E a aranha começa a matar todos os aldeões. Por ser uma história contada como se fosse verdade e estabelecesse a origem de um certo objeto – a coluna de madeira -, A aranha negra é tratada como equivalente à Odisseia na região suíça em que se originou. O que temos é uma história clássica entre bem e mal num mundo em que não se pode contar com o Divino de imediato – segundo algumas correntes protestantes, “o mundo jaz no maligno”, e por isso a intercessão divina é quase impossível, dependendo tão somente do fiel de resistir à tentação.

Quando a segunda história se apresenta, o tema de resistir à tentação é substituído pelo de “lutar o bom combate”: somos apresentados a Cristiano, um rapaz que vive sendo humilhado pela mãe e pela irmã e que procura viver o ideal cristão. Mas quando a aranha ressurge, ele é compelido a fazer algo além para evitar a destruição da aldeia. Pelas histórias, temos então que não basta acreditar, mas é preciso agir de acordo – afinal, os teutônicos também eram cristãos e exploravam os aldeões.

Alegoria religiosa de lado, a alegoria política se mostra clara também para além da questão sobre Cristiana ser estrangeira: se pensarmos a história suíça através da trama, veremos a passagem do catolicismo para a solidificação da reforma, mesmo que isso não esteja claro no texto. A aranha é o elo comum entre as religiões por ser oriunda do Diabo. Na forma de um conto popular, Gotthelf tenta ensinar o que seria o verdadeiro cristianismo.

A essa altura da leitura, o leitor deve estar pensando se a trama se resume a isso, a um ensinamento religioso – de forma alguma. A moral da história em Coéforas é “não mate sua mãe”, mas o elemento mais impressionante que temos é a aparição assustadora das fúrias. O impacto do terror da aranha negra é contundente.

A pedra mais pesada não a esmagava, o machado mais afiado não a feria, incólume ela rastejava ao encontro dos agressores, inesperadamente alojava-se em seus rostos. Fuga, resistência, tudo em vão. Então toda esperança se extinguiu e o desespero tomou conta do vale, alastrando-se pelas montanhas.

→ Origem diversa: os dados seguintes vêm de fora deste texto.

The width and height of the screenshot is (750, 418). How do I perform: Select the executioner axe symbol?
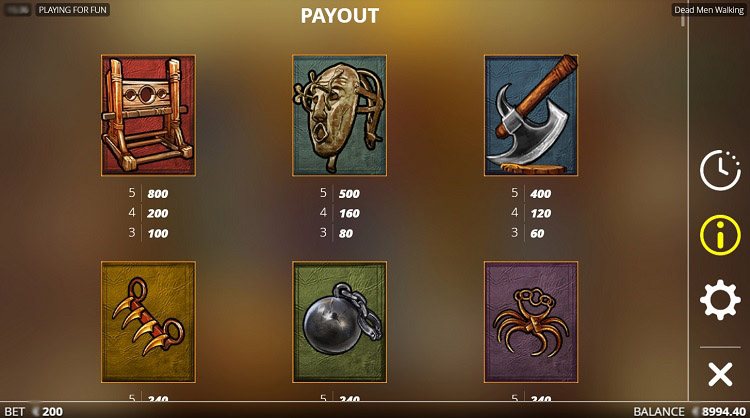tap(531, 115)
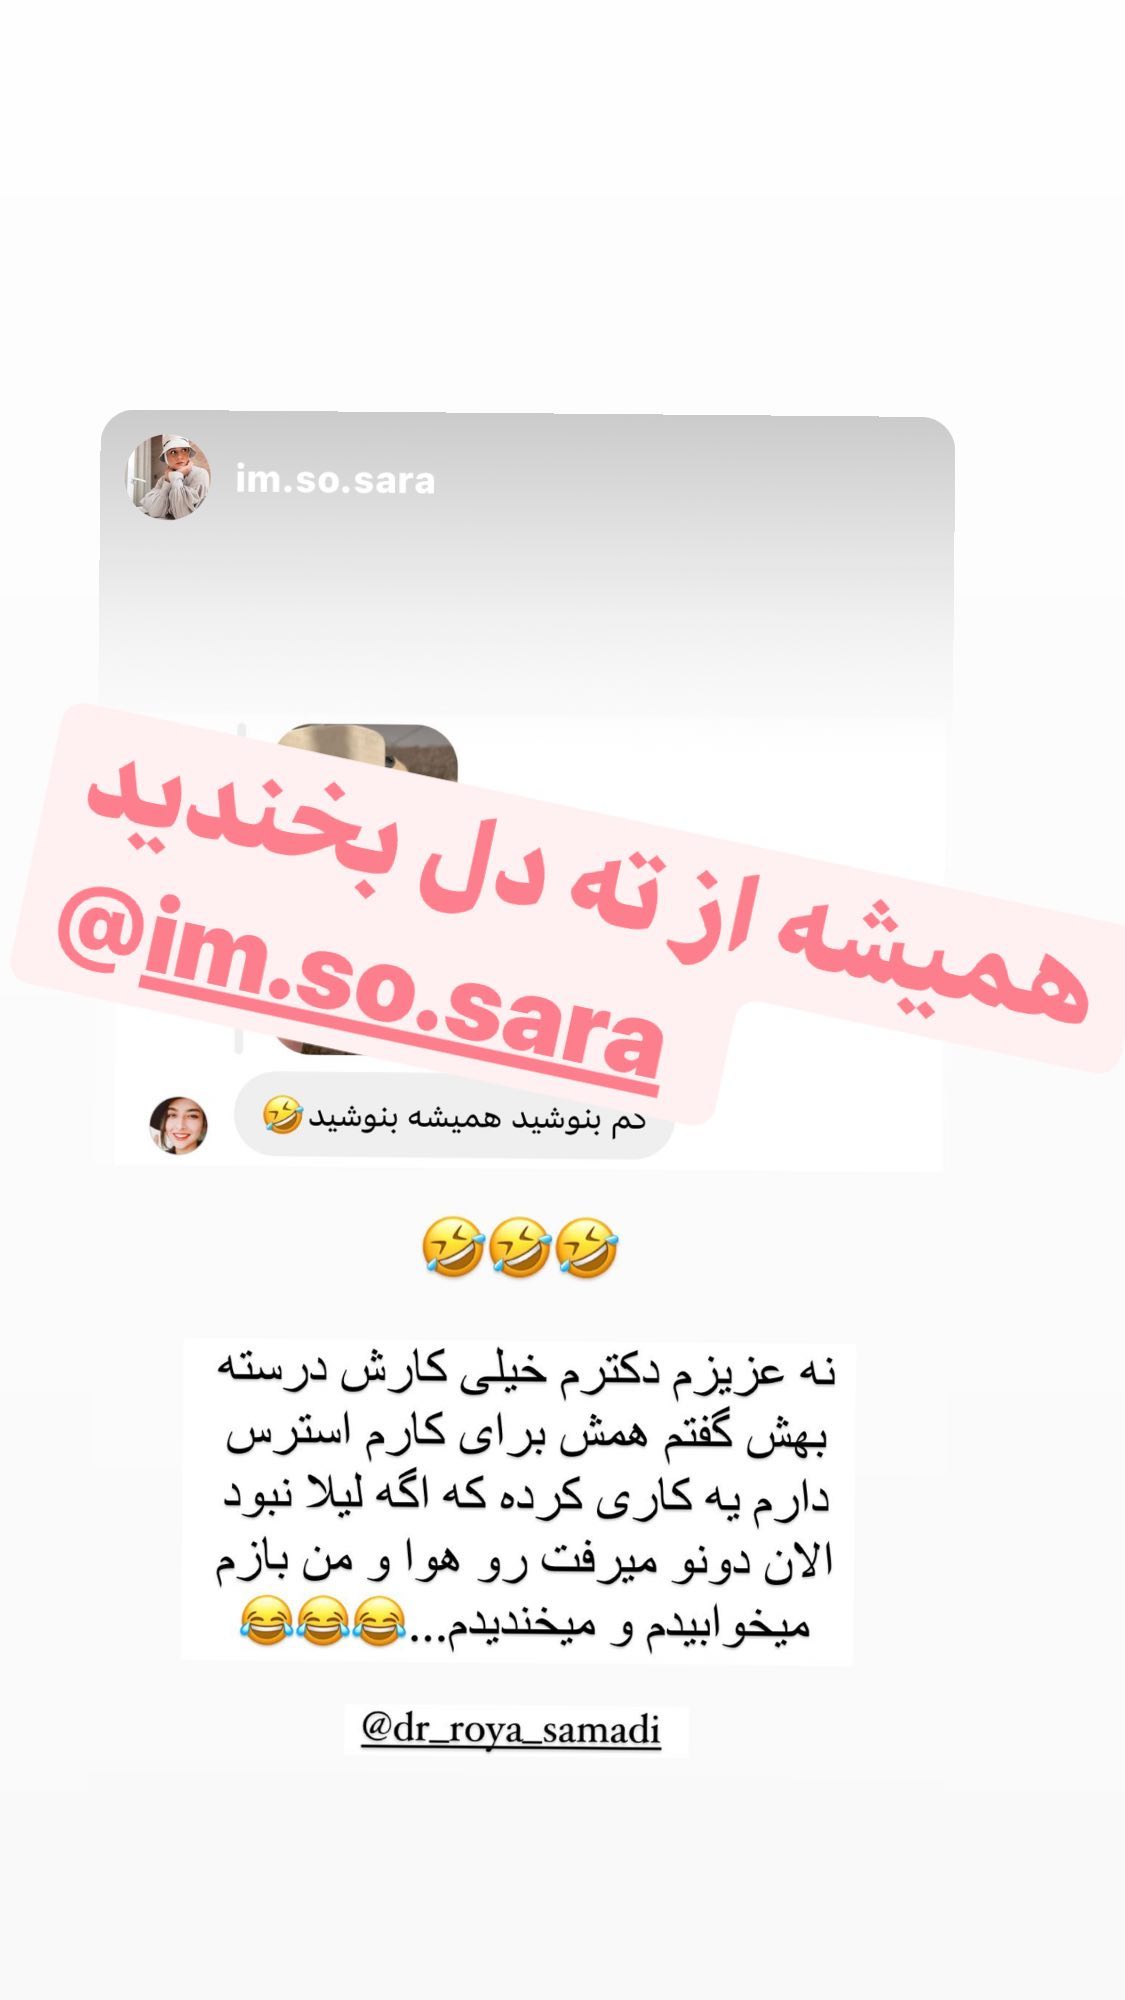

Temos uma criatura maligna que não pode ser destruída por nada que esteja no maligno – o mundo. (Se fosse William Peter Blatty em Legião, essa confusão seria de ordem elementar, onde o Diabo e o universo são um só.) A descrição acima da transformação de Cristina em aranha é algo que pode ser visto tanto na transformação de Medusa como na Coisa do conto de John W Campbell, exemplos de horror cósmico e horror corporal.

A moral na história de Gotthelf é que é preciso observar para não trazer o mal sobre si. Mas saber essa moral não nos tira da cabeça a constatação de que aquele universo se confunde com esse mal, o que deixa o leitor constantemente inquieto.

Jeremias Gotthelf (originalmente Albert Bitzius) (1797-1854) foi um pastor e escritor suíço. Sua obra é marcada pelo desejo de falar de temas idílicos – algo relacionado à fase artística conhecida como Biedermaier – e relacioná-los à cultura popular igual os irmãos Grimm.